Perversão na ópera
Fascinado por meninos, Benjamin Britten
foi o Michael Jackson da composição erudita
Sérgio Martins
Luludi/Ag. Luz |
Cena da ópera Albert Herring, que será encenada em São Paulo: herói casto |
Benjamin Britten (1913-1976) foi o Michael Jackson da música erudita. Sob esse prisma, a ópera Albert Herring, escrita em 1947, poderá ser vista a partir do próximo sábado em São Paulo, numa montagem do Centro de Estudos Tom Jobim. É a segunda vez que uma ópera do maior compositor inglês de todos os tempos é produzida no Brasil. A montagem anterior aconteceu em 1967. Nesse período de quarenta anos, diversos estudos lançaram luz sobre um aspecto perturbador da biografia de Britten: o seu fascínio por meninos. O uso da voz de garotos é marca registrada na música desse autor. Mas ele também viveu cercado de adolescentes e dedicou a muitos deles uma amizade intensa. "Eu ainda tenho 13 anos", disse Britten certa vez, tentando explicar não apenas a presença constante de um séquito infantil ao seu redor, mas aspectos técnicos de suas composições. A infância e a inocência o obcecavam. Mas ele não as respeitou.
Dois livros sobre a sexualidade de Britten foram lançados nos últimos meses. Um deles é uma coletânea de ensaios eruditos. O outro é uma biografia assinada pelo inglês John Bridcut, que já havia produzido um documentário sobre o compositor. Britten's Children (As Crianças de Britten) mapeia os muitos relacionamentos que o inglês manteve com meninos. Entre os garotos, ele tanto podia ser um companheiro de jogos, que entretinha com piadas e passeios de carro, quanto uma espécie de figura paterna. O livro sugere que Britten lutou para manter seu envolvimento afetivo com crianças apartado de sua vida sexual, mas nem sempre conseguiu. O ator David Hemmings, que mais tarde se tornaria protagonista do filme Blow Up, de Michelangelo Antonioni, contou que na infância, quando foi protegido de Britten, dormiu abraçado a ele diversas vezes "sem que nada acontecesse". Um depoimento colhido por Bridcut fala explicitamente de abuso sexual. O compositor tocou o pênis de um de seus alunos enquanto ele dormia. O menino o repeliu e nunca mais voltou a cantar – ou sequer a pisar numa sala de concertos.

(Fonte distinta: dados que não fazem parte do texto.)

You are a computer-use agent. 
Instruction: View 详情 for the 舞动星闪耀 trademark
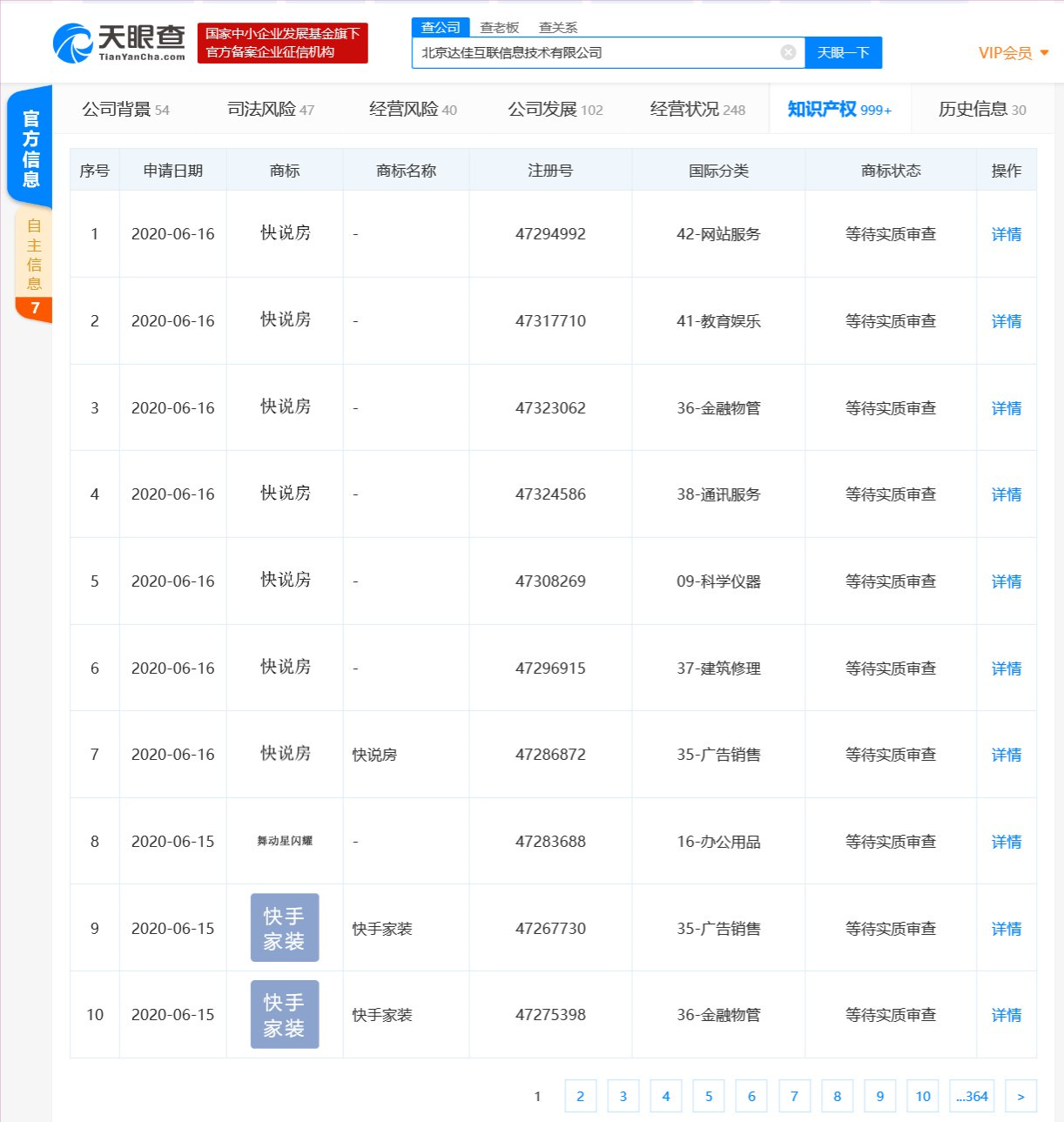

Britten foi um compositor engenhoso. Conquistou seu espaço no panteão moderno – e não apenas como representante da Inglaterra ("uma terra sem música", nas palavras do alemão Johannes Brahms). Suas obras principais são óperas como Peter Grimes e A Volta do Parafuso, na qual é explícita a idéia do adulto que seduz um menino. Albert Herring é um trabalho cômico, menor, baseado numa história do escritor francês Guy de Maupassant (1850-1893). Fala de um aldeão que se vê alçado à condição de "rei da primavera" porque manteve a virgindade enquanto todas as moças de seu lugarejo a perdiam. Quando estreou, em 1947, Albert Herring teve o amante de Britten, Peter Pears, no papel principal. Mas havia também meninos cantores na representação. Um deles teria servido de inspiração a Britten durante o período de criação. Chamava-se David Spenser e tinha 13 anos – a "idade mágica" para o compositor.